Jeremy wonders if that family of 11 children is watching and yelling Go dad…and
Jeremy also points out that when the wrestler can’t prevail, he fights dirty,
throwing Jacob’s hip out of joint. The wrestler demands that Jacob let him go.
And Jacob refuses. (Let me go, (I) will not let you go…maybe we should have
done Bohemian Rhapsody says Jeremy.).Before
Jacob lets the wrestler go, he demands a
name. As Anna says, in those cultures
there was mystical power to a name. To
have someone’s name is to have a power over them. Like after the resurrection,
Mary only recognizes Jesus when he calls her by name. Or how Woody gives the deportees their
humanity back by giving them their names. The wrestler refuses but gives Jacob's new name, Israel.
Russ points how
this becomes part of mythic history to
give a theo-ideological back story for Solomon’s Empire.
I’m struck by the wrestling, the striving through the
night, and what Jacob must have felt like limping off into the sunrise.

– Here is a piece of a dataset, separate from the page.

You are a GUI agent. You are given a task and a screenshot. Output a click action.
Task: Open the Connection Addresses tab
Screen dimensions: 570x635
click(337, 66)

As
Jeremy says, crippled, but like the resurrected Jesus with his wounds, with a
feeling of victory won. It can be about any struggle, it’s the whole liberation
paradigm. What Jacob had to go through to create a people. I/we are still wrestling, looking for the sunrise.

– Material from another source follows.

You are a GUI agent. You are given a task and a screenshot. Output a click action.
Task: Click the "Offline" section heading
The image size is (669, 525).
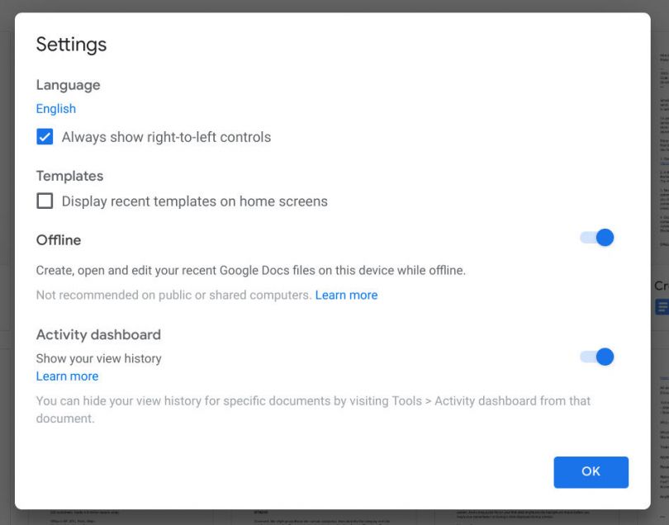pos(58,240)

There’s a generation of godwrestlers out there waiting…
We do Amazing grace, leading into prayer with the words I
changed after Hope pointed out the issues with blind but now I see.... Physical
disability equated with spiritual infirmity. I once was blind and I still am
sang my friends in the Disabilities Concerns Network of Presbyterian Health
Education and Welfare Association. When Hope complained to our African-American
music director, He said, but it’s only a metaphor, and she said, Yes, like wash
me and I shall be whiter than snow. Oh, he said. Those in power control metaphor. So, from one of the Spanish
translations,
Amazing
grace, how sweet the sound
That
saved a soul like me
I
once was lost but now am found
Thy
light has rescued me.
La
gracia Sublime del senor
a
un pecador salvo
Perdido
andaba y me hallo
Su
luz me rescato
John Newton, who wrote Amazing Grace, wrestled with
God. He was a slave trader. On a cross Atlantic voyage, a storm came up. Newton
prayed. The storm subsided. Legend has it he turned the ship around and
took it back to Africa and set his human cargo free. And this song was born.

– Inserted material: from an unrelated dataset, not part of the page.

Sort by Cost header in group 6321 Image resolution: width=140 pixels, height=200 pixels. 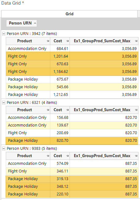(58, 110)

For our communion music, we used Sheaves of
Summer….Una Espiga…I explain it was composed by two neoricans, Jorge Lockwood and Skinner-Mehlo,a Methodist and an Episcopalian. And I introduce our breaking of bread by reading Matthew 14: 13-21, the story of the feeding of the 5000. And Jesus' main injunction to
his disciples, You feed them. You take what you have, even 5 loaves and 2 fishes
and feed them. Don’t wait, start with what you have. There will be sufficient. Take
the risk. See what happens. And sure enough, there’s more than enough. It’s a
miracle not of production but of distribution. The world has sufficient
resources to take care of us all. Now it’s our job to start.
We end the service with Jeremy leading us in Yes,
Lord yes….for as he says, at the end of wresting is submission.